Extracting Passwords Using Regular Expressions in Python.

This is my second post on regular expressions. Here, I’m attempting to solve one of the practice tasks given at the end of Chapter 7, Automate The Boring Stuff. Instead of merely identifying whether or not a given string is a strong password, I will write a program that takes a list of strings, and returns a list containing those strings which will make valid ‘strong passwords.’

  • Extract potential strong passwords from text in Clipboard
  • Strong password must have both uppercase and lowercase characters, as well as digits. It must also be at least eight characters long, and must not have any spaces.

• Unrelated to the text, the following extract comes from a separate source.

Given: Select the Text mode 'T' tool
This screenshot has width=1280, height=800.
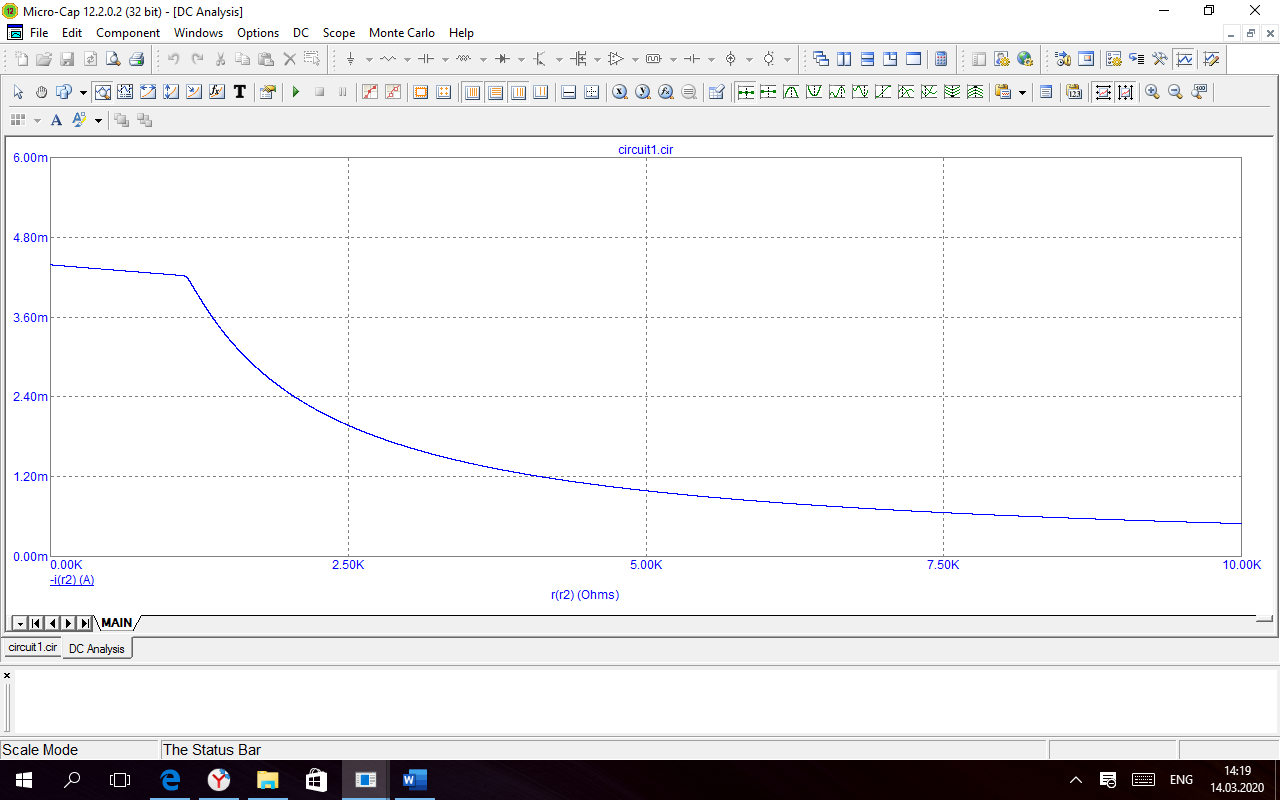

So for this piece of code, we will be using ‘lookaheads,’ a new concept for me pertaining to the usage of regexes. Firstly, here is some basic information about ‘lookaheads.’ A ‘lookahead’ is like an if condition. It follows the following format, (note that not many websites refer to it in this way, but I find this intuitive) (?=Regex1)(Regex2). Here, Regex2 is considered if and only if (iff) Regex1 is true. Now, this means that like in an if ... else conditional statement, we can write code that could mean: (?=if digit is present)(read string). Also, do note that Regex1 being true doesn’t affect how Regex2 is read. Another thing we need to do is ensure that the we scan only one password, and not the entire text.

We can do this by either specifying all possible characters except spaces inside square brackets as follows. [a-zA-Z0-9_+$%...]*. Or by simply specifying ‘all non-space characters,’ which is much simpler.[^\s]*. One could also use \w*, but this would not scan characters used commonly in passwords, like %, #, @, ! et cetera.

Then, we need three lookbacks. One to check for a lowercase character. One to check for an uppercase character. One to check for a digit. We also need to use {} brackets to ensure that the password is a least 8 characters long. Here is the code:

strongPassword = re.compile(r'''(
    (?=.*\d) 
    (?=.*[a-z])
    (?=.*[A-Z])
    [^\s]{8,}
    )''', re.VERBOSE) 

res = []                            
for potentialPassword in strongPassword.findall(text):
    res.append(potentialPassword)                        
    print(potentialPassword)
    

The easiest one is the last statement, which says accept all non-space containing strings that follow the lookaheads above and are at least 8 characters long. Each lookahead follows the same format.

(?=.*\d), which is equivalent to (?=.*[0-9]) says match any character that is a digit. Similarly, the other two regex components say match any character that is a lowercase alphabet and uppercase alphabet respectively.

We then just output our results.

You can find the full code here at Github.

Personally, I found this really difficult mainly because I didn’t know how to chain multiple lookaheads together. Simply putting them one after the other without the .* required the characters to be ordered (lowercase first etc.). Nesting them like a bad if..else statement provided similar results. I ultimately found the correct solution here on stackoverflow, through an implementation for jquery, although not without surfing for over 1.5 hours.

Moreover, the implementation in the official regex website was absolutely nightmarish. A long, single line that was overflowing onto the right side of their webpage. Turns out that their implementation doesn’t even work, for reasons I couldn’t comprehend.